• _Aim of the exercise_:
Print all entries word for word.

• _Exercise data_:
▬▬▬▬▬▬
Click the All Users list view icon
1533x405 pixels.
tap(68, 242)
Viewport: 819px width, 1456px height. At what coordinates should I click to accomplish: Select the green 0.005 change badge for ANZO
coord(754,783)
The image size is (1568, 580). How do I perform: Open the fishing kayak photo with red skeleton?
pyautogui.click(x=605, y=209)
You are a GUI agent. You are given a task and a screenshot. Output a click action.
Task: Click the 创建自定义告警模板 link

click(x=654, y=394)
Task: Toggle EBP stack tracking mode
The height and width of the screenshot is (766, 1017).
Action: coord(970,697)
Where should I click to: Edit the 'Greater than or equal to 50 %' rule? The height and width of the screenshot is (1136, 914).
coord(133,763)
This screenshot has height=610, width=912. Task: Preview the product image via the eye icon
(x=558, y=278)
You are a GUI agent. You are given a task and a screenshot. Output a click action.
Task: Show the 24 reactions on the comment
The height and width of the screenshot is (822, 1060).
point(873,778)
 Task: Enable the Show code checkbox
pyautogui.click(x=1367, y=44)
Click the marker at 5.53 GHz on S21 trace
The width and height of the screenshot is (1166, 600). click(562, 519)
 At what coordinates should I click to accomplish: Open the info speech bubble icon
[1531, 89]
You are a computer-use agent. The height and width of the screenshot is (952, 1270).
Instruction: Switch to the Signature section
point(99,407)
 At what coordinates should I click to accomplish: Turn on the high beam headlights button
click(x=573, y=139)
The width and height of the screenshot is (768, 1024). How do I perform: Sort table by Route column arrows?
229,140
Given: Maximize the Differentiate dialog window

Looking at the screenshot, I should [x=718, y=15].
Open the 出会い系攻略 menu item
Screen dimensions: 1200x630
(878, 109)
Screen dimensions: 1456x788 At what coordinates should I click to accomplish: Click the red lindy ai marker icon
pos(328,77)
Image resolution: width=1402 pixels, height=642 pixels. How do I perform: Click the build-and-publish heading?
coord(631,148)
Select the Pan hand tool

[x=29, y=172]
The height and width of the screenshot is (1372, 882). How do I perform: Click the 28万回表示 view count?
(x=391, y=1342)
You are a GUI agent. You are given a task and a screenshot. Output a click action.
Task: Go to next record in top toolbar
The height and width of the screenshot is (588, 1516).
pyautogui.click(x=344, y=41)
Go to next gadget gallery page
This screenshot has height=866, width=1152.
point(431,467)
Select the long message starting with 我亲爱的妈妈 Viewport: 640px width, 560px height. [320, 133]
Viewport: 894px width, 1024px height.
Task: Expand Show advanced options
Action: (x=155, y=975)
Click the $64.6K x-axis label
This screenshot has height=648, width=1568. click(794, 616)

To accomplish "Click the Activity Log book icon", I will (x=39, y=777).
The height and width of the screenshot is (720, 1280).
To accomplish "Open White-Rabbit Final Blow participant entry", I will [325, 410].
▬▬▬▬▬▬
• _Answer section_:
Click the All Users list view icon
1533x405 pixels.
tap(68, 242)
Viewport: 819px width, 1456px height. At what coordinates should I click to accomplish: Select the green 0.005 change badge for ANZO
coord(754,783)
The image size is (1568, 580). How do I perform: Open the fishing kayak photo with red skeleton?
pyautogui.click(x=605, y=209)
You are a GUI agent. You are given a task and a screenshot. Output a click action.
Task: Click the 创建自定义告警模板 link

click(x=654, y=394)
Task: Toggle EBP stack tracking mode
The height and width of the screenshot is (766, 1017).
Action: coord(970,697)
Where should I click to: Edit the 'Greater than or equal to 50 %' rule? The height and width of the screenshot is (1136, 914).
coord(133,763)
This screenshot has height=610, width=912. Task: Preview the product image via the eye icon
(x=558, y=278)
You are a GUI agent. You are given a task and a screenshot. Output a click action.
Task: Show the 24 reactions on the comment
The height and width of the screenshot is (822, 1060).
point(873,778)
 Task: Enable the Show code checkbox
pyautogui.click(x=1367, y=44)
Click the marker at 5.53 GHz on S21 trace
The width and height of the screenshot is (1166, 600). click(562, 519)
 At what coordinates should I click to accomplish: Open the info speech bubble icon
[1531, 89]
You are a computer-use agent. The height and width of the screenshot is (952, 1270).
Instruction: Switch to the Signature section
point(99,407)
 At what coordinates should I click to accomplish: Turn on the high beam headlights button
click(x=573, y=139)
The width and height of the screenshot is (768, 1024). How do I perform: Sort table by Route column arrows?
229,140
Given: Maximize the Differentiate dialog window

Looking at the screenshot, I should [x=718, y=15].
Open the 出会い系攻略 menu item
Screen dimensions: 1200x630
(878, 109)
Screen dimensions: 1456x788 At what coordinates should I click to accomplish: Click the red lindy ai marker icon
pos(328,77)
Image resolution: width=1402 pixels, height=642 pixels. How do I perform: Click the build-and-publish heading?
coord(631,148)
Select the Pan hand tool

[x=29, y=172]
The height and width of the screenshot is (1372, 882). How do I perform: Click the 28万回表示 view count?
(x=391, y=1342)
You are a GUI agent. You are given a task and a screenshot. Output a click action.
Task: Go to next record in top toolbar
The height and width of the screenshot is (588, 1516).
pyautogui.click(x=344, y=41)
Go to next gadget gallery page
This screenshot has height=866, width=1152.
point(431,467)
Select the long message starting with 我亲爱的妈妈 Viewport: 640px width, 560px height. [320, 133]
Viewport: 894px width, 1024px height.
Task: Expand Show advanced options
Action: (x=155, y=975)
Click the $64.6K x-axis label
This screenshot has height=648, width=1568. click(794, 616)

To accomplish "Click the Activity Log book icon", I will (x=39, y=777).
The height and width of the screenshot is (720, 1280).
To accomplish "Open White-Rabbit Final Blow participant entry", I will [325, 410].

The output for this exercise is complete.